En definitiva, el alcance que tienen estos experimentos para Dennett es doble. En primer lugar, lo que Libet hace es descubrir que no hay una decisión que se toma desde una ‘sede central’ en el cerebro, desde lo que él llama ‘teatro cartesiano’ (Dennett 1991). Si así fuera, todo podría suceder al mismo tiempo en un mismo lugar y por ende no existiría el problema temporal que presenta el experimento de Libet. Sin embargo, los eventos que se llevan a cabo en el cerebro suceden en lugares y momentos distintos en forma paralela y simultanea, permitiéndonos responder a distintos estímulos a la vez. Así, nuestros cerebros son capaces de realizar múltiples tareas de forma deliberada y controlada, pero automatizando gran parte del trabajo.

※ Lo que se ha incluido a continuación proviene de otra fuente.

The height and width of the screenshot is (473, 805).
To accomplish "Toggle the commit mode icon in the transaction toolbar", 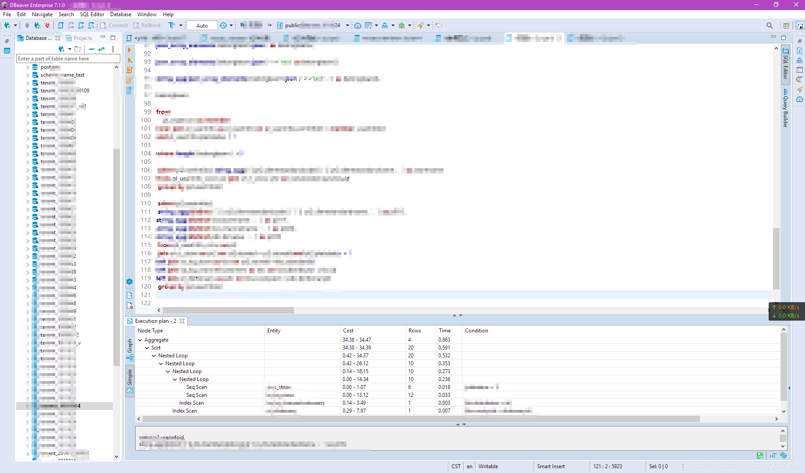I will click(x=172, y=25).
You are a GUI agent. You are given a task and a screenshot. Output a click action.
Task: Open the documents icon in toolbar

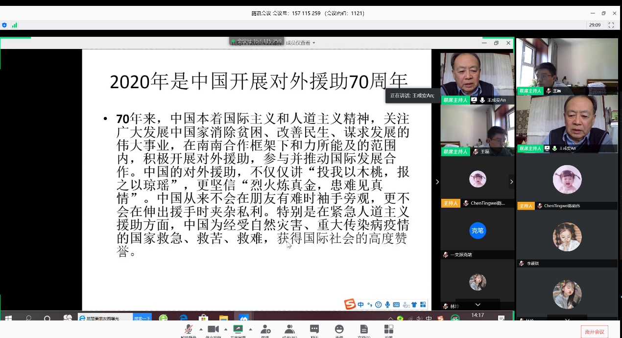coord(363,329)
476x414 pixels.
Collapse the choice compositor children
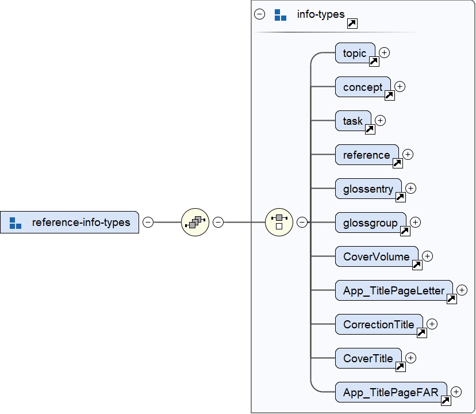[x=302, y=222]
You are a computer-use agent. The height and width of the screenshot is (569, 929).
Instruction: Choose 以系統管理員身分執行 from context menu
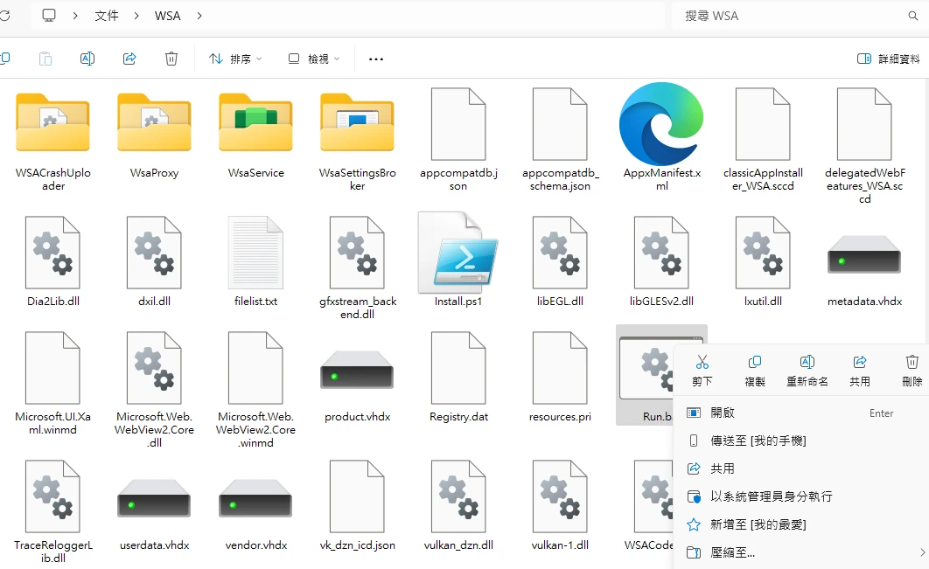pyautogui.click(x=771, y=496)
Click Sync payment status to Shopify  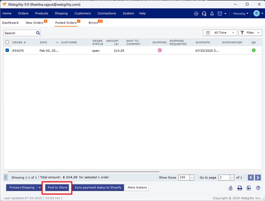[x=98, y=188]
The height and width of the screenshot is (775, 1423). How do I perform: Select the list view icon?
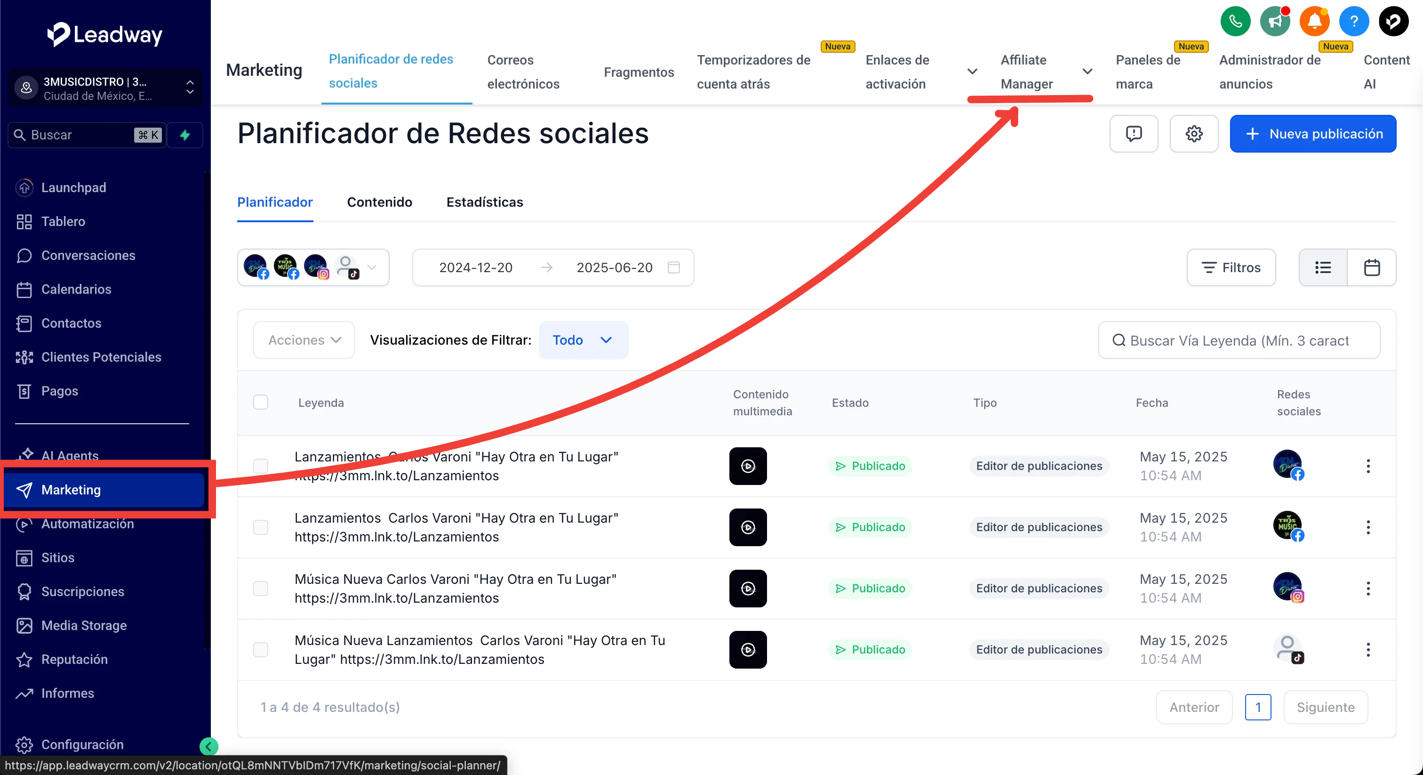click(1322, 268)
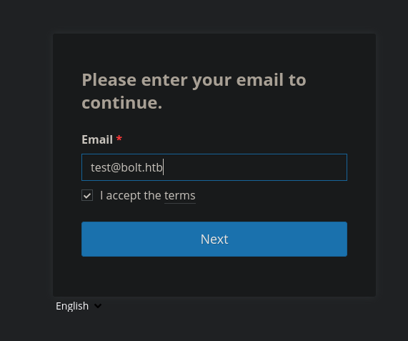Viewport: 408px width, 341px height.
Task: Submit the email with the blue Next button
Action: click(x=214, y=239)
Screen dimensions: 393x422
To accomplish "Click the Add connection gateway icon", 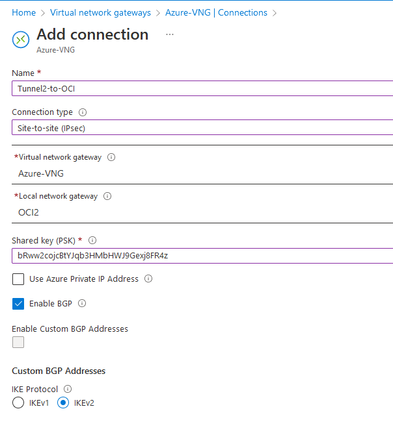I will (x=21, y=39).
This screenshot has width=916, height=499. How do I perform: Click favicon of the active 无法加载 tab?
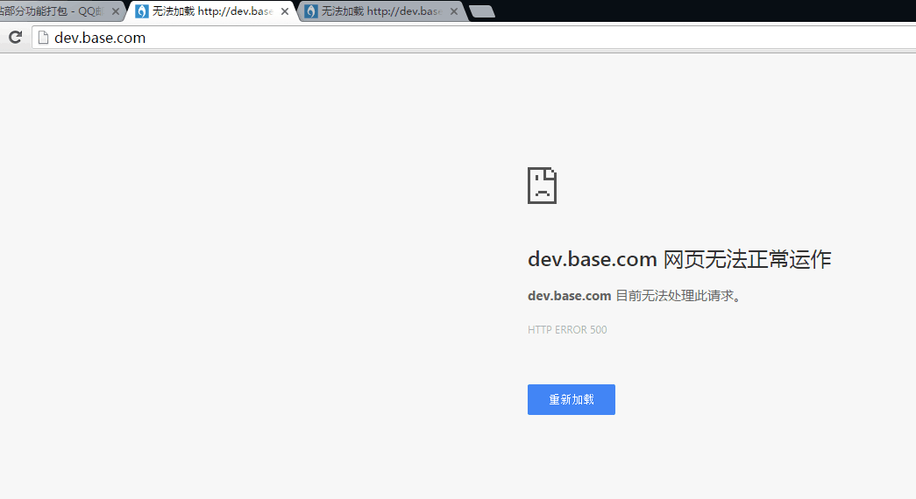pos(141,11)

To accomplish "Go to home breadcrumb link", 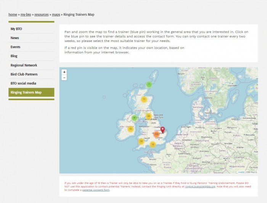I will click(x=13, y=14).
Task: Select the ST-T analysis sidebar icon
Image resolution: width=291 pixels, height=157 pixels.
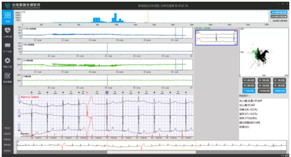Action: [8, 45]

En segundo lugar, para Dennett los experimentos del tipo Libet llevan a que descubramos que la toma de una decisión consciente lleva tiempo, y que por ende el libre albedrío no debe medirse en instantes. Shaun Gallagher comparte esta visión al sostener que el libre albedrio no debe ser entendido como un acto puntual, sino que el tomar una decisión es un proceso que se desarrolla en el tiempo (Gallagher 1998). Además, afirma Dennett, muchas veces tomamos decisiones anticipadamente, moldeando actos que vamos a ejecutar. Podríamos afirmar, por lo tanto, que los sujetos que accedieron a llevar a cabo el experimento propuesto por Libet tuvieron que tomar la decisión de participar, y esto ya los predispuso a obrar de cierta forma.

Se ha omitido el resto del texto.